* [TASK STATEMENT]
Please give every line below again exactly, but not its pictures.

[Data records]
------------------------

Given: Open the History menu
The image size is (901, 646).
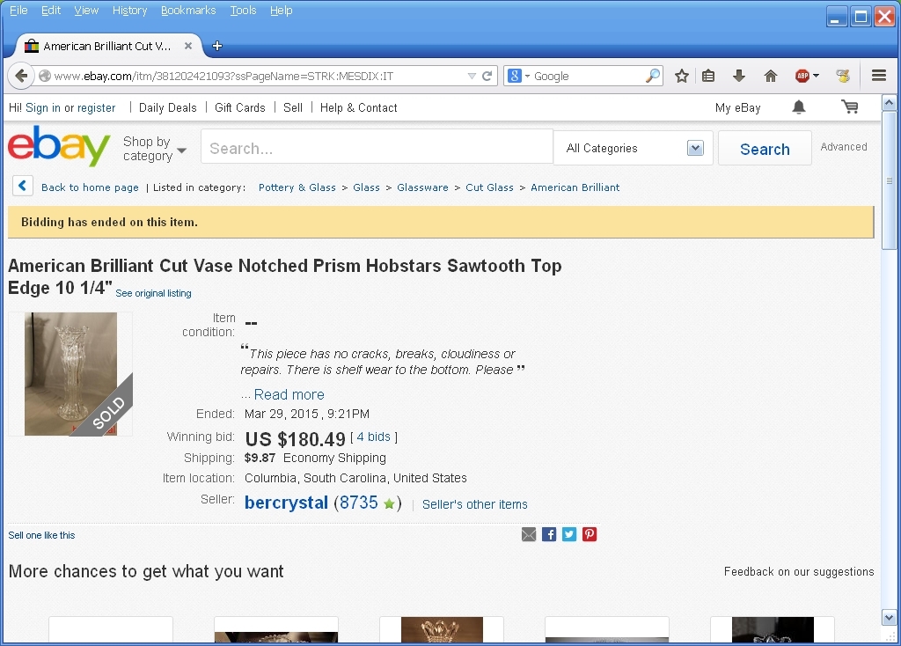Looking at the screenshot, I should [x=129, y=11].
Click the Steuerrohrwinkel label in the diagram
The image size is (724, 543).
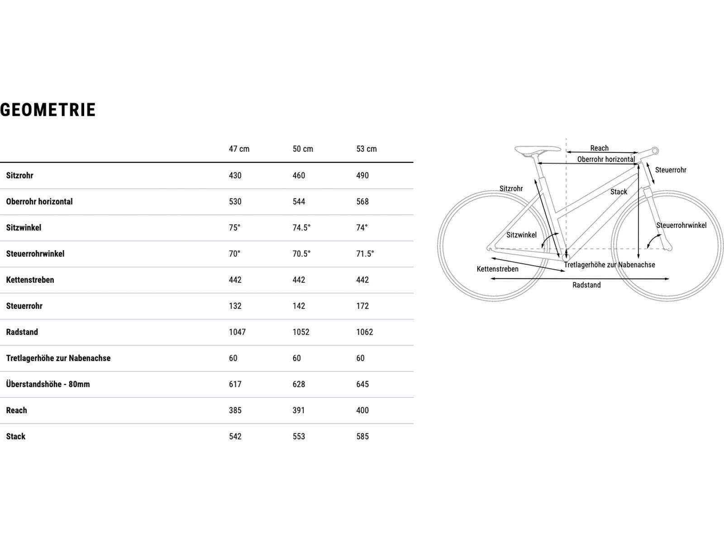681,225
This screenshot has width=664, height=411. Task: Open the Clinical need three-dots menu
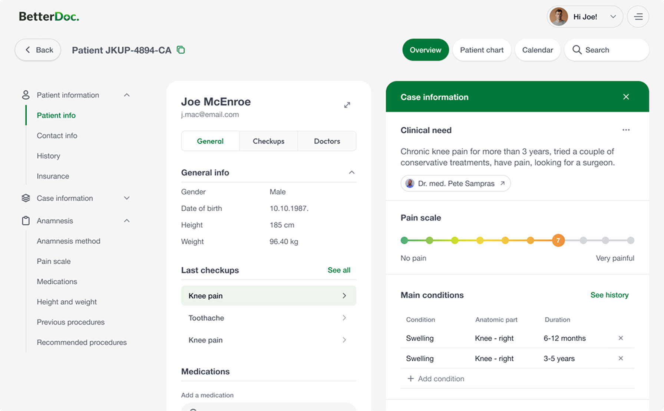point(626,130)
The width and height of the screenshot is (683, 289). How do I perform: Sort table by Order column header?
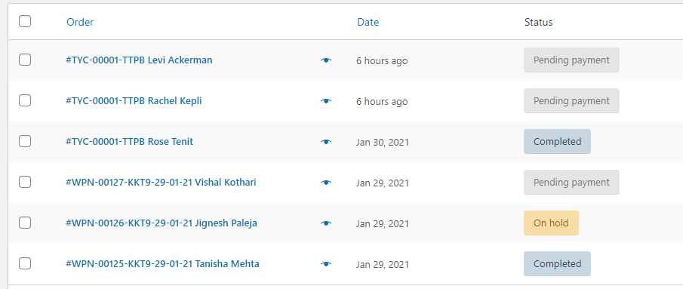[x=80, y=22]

------------------------

* [TASK RESULT]
Given: Open the History menu
The image size is (901, 646).
Looking at the screenshot, I should [x=129, y=11].
Click the Steuerrohrwinkel label in the diagram
The image size is (724, 543).
681,225
This screenshot has width=664, height=411. Task: Open the Clinical need three-dots menu
point(626,130)
The width and height of the screenshot is (683, 289). How do I perform: Sort table by Order column header?
[x=80, y=22]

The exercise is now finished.